Les lectrices et lecteurs perspicaces auront deviné qu'en réalité les rétroviseurs sont gris, et que face à une source lumineuse ils paraîtront blancs, et face à un mur foncé plutôt noirs. Il est remarquable que toutes les théories du complot, même les plus développées et étudiées (par exemple celles qui concernent les attentats du 11 septembre ou l'assassinat de JFK), reposent intégralement sur ce principe, en alignant des dizaines, centaines voire milliers de ces «données erratiques». C'est ce qu'on appelle un «mille-feuille argumentatif»: un bombardement de nombreux arguments douteux qui amènent à remettre en question la version officielle par l'adage «il n'y a pas de fumée (c'est-à-dire les données en apparence bizarres) sans feu».

Mais ce qu'il y a d'encore plus remarquable avec les complots, c'est qu'on peut les prouver directement, et pas seulement y croire: les éléments bizarres de la version officielle — les données erratiques — ne permettront jamais de prouver quoi que ce soit, mais au mieux d'ouvrir une enquête.

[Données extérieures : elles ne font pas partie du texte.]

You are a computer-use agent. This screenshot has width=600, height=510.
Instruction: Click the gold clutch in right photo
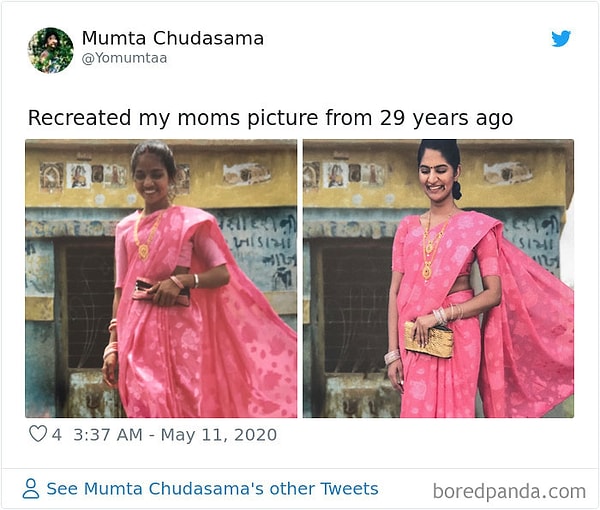(428, 339)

Et seule une telle enquête professionnelle, menée par des journalistes d'investigation, des procureurs, des détectives, la police, etc. permettra de savoir si un complot a eu lieu ou non, par la recherche de preuves directes (aveux de certains comploteurs, documents, emails, enregistrements de conversations, etc.) du complot, en lieu et place des données erratiques.

Religion du complot ou science du complot

Cette analyse (et on le verra par la suite, les nombreuses recherches sur les conséquences négatives de la croyance en les théories du complot) m'a amené à définir plus précisément les théories du complot. D'abord, ce ne sont pas seulement des explications alternatives à la version officielle, mais des accusations souvent très graves (virus créé en laboratoire et volontairement disséminé dans le monde, appartenance à des réseaux pédophiles satanistes, vaccins empoisonnés, etc.) sans preuves suffisantes (les données erratiques trouvées sur internet, non vérifiées, ne sont pas des preuves).

Ainsi, je critique en fait ce qu'on peut appeler la religion du complot, par opposition à la science du complot, et ce faisant, je ne cherche pas à museler toute critique, mais en fait à l'améliorer! Par exemple, il est excessif de penser que «tout.es les politicien.nes sont pourri.es» (= religion du complot), mais il faut encourager les contre-pouvoirs et enquêter, le cas échéant amener les politicien.nes qui ont fauté devant un tribunal (p.ex. l'ancien président français Nicolas Sarkozy). Et donc, il ne s'agit pas non plus d'une pensée unique, parce que tout complot peut potentiellement au moins être prouvé par une enquête, même si l'immense majorité des théories du complot est fausse voire délirante.